Anthem's entrance into Puerto Rico will net the Indianapolis, Indiana-based insurer the largest Medicare Advantage plan and the second-largest Medicaid plan on the island, which conduct business as MMM.
Anthem touted that MMM has a network of specialized clinics with more than 10,000 providers across Puerto Rico, allowing for a more whole-health experience.
Anthem's government business fueled the bulk of its enrollment growth in 2020 as commercial enrollment was stagnant.
Overall, Anthem's government business experienced a growth of nearly 17% year over year from 2019 to 2020, while the commercial and specialty unit increased just 0.2%.
As part of this latest deal, Anthem is poised to add more than 572,000 government members, a significant one-time pickup.
Anthem is set to gain more than 267,000 MA members in the MMM plan, which is the ninth-largest MA plan in the country, according to Anthem, which ended 2020 with 1.4 million MA members, a nearly 18% increase from 2019.

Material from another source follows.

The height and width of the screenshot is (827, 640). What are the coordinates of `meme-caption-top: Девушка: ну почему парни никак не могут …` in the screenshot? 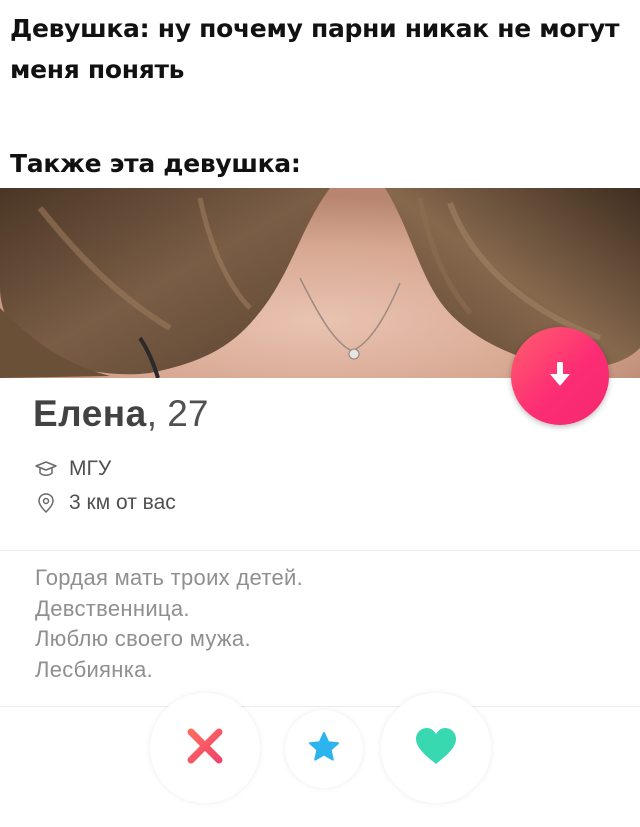 It's located at (315, 49).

Its Medicaid book of business will add more than 305,000 members through the deal, which needs approval from various regulators including the Commonwealth of Puerto Rico. Anthem's Medicaid business pegged enrollment at nearly 9 million at the end of 2020, about a 22% increase from its 2019 Medicaid enrollment.
2021 EPS guidance will not change as a result of the acquisition, Anthem said.
Anthem cut its outlook for 2021 as it experienced a rebound in care in the fourth quarter, which weighed heavily on its quarterly profit. Although some insurers reported large profits during periods of 2020 as members deferred care due to the pandemic, companies have warned the trend will ultimately swing in the opposite direction when patients return for care they put off. Insurers expect some members may even be sicker as diagnoses went undetected.
Anthem is acquiring the units from InnovaCare and its equity investor Summit Partners, which has invested in a slew of healthcare companies, including U.S. Renal Care, a dialysis operator and MD VIP, a concierge physician practice.